Mom. Triathlete. Yogi. Foodie. Writer. Boss. Coffee lover. Side hustler.

I run for team Oiselle Volée and Skratch Labs.

My Reflections in the Mirror (Lake)

My Reflections in the Mirror (Lake)

Wow, it's really been that long since my last post.  Eh, I'm not sorry.  Moving on.

Last Monday, while camping in Lake Placid I wrote this in my journal:

I hate my body.
But, at times, I love parts of it.
And, at times, overall, I love my body.
I have shaped, what I could, into strong pieces that do some...[remarkable]...things.
I do things that some people cannot...
— Me

The next day I rode almost one loop of the Ironman Lake Placid bike route.  


I couldn't help but boast with pride on my Instagram account:

Today, I embarked on a journey I’ve had yet to travel. At 10 am we clipped in from the North Pole in Wilmington to ride one loop of the Lake Placid IM course (ish). I fell twice: once halfway down into Keene after popping my chain and another after an awkward stop back in Wilmington - Some scrapes. Lots of language. Three meltdowns with tears and one session of full on sobbing with less than 2 miles to go.
50 miles, over 2K worth of elevation.
One tasty Coke after. Wow. Humbling.

# Set task a
Collect every line of the records that contains the string "Skoobe", matching case exactly.

# Supplied entries
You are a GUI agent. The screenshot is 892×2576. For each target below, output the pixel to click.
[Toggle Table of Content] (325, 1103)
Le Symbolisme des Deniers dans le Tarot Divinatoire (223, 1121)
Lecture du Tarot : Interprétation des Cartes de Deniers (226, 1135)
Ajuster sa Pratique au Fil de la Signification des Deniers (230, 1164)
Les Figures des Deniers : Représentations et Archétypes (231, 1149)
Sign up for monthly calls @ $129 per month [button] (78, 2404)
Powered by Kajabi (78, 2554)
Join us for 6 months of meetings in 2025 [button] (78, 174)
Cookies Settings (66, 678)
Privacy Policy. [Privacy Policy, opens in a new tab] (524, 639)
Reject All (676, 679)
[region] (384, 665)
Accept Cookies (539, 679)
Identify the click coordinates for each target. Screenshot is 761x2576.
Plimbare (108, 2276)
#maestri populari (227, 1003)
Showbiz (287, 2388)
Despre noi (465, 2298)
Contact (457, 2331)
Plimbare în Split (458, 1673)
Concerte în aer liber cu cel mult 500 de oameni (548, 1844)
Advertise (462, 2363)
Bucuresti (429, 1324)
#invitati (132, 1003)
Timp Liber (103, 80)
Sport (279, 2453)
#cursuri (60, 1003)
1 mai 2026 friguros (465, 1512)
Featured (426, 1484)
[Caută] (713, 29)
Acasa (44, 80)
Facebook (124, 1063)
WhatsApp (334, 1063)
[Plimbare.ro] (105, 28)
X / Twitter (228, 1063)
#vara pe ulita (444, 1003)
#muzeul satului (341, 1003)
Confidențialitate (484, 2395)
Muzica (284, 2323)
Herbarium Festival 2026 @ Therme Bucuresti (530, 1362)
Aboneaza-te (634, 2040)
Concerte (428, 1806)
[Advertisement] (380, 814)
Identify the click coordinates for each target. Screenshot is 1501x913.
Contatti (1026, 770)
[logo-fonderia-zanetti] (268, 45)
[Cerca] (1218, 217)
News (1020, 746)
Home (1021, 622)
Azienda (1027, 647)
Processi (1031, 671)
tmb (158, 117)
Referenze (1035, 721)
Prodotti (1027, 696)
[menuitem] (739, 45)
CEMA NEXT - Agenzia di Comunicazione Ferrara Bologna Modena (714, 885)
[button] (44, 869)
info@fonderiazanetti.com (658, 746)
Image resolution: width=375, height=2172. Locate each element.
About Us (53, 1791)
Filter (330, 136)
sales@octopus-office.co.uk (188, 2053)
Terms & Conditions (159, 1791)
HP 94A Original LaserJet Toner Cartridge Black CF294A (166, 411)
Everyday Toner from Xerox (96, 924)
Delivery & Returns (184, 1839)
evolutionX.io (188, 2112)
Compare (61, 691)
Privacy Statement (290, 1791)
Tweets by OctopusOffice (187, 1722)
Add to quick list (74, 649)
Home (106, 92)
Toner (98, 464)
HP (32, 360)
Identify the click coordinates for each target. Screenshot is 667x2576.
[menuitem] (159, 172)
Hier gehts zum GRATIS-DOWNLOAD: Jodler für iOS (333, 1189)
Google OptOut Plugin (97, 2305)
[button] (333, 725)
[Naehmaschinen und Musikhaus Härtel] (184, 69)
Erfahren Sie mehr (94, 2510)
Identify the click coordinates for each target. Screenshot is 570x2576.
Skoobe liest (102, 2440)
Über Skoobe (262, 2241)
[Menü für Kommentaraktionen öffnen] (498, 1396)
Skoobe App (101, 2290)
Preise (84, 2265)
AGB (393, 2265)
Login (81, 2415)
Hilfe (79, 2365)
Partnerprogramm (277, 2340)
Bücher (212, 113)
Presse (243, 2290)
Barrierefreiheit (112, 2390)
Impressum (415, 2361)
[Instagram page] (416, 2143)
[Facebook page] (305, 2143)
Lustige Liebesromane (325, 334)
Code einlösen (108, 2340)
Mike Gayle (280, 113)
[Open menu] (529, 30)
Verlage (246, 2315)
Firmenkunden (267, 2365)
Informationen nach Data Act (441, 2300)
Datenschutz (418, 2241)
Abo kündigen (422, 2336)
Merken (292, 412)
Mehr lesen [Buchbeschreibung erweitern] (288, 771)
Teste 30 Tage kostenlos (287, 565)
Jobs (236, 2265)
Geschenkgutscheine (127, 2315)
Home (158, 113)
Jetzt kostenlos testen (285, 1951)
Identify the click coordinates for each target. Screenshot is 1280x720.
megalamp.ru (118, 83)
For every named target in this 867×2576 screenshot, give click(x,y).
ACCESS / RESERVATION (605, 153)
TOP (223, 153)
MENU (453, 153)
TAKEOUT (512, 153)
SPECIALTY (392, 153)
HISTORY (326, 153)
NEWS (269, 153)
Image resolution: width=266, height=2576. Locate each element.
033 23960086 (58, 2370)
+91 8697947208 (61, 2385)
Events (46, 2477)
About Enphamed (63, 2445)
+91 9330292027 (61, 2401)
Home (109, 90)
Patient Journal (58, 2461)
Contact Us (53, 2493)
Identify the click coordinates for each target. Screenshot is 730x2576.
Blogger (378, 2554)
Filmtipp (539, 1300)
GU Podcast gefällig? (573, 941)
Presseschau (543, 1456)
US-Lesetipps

# Set task b
Reproduce the blog post word for word, starting with "I hate my body." and going on through "some people cannot...".

# Written answer a
Skoobe liest (102, 2440)
Über Skoobe (262, 2241)
Skoobe App (101, 2290)

# Written answer b
I hate my body.
But, at times, I love parts of it.
And, at times, overall, I love my body.
I have shaped, what I could, into strong pieces that do some...[remarkable]...things.
I do things that some people cannot...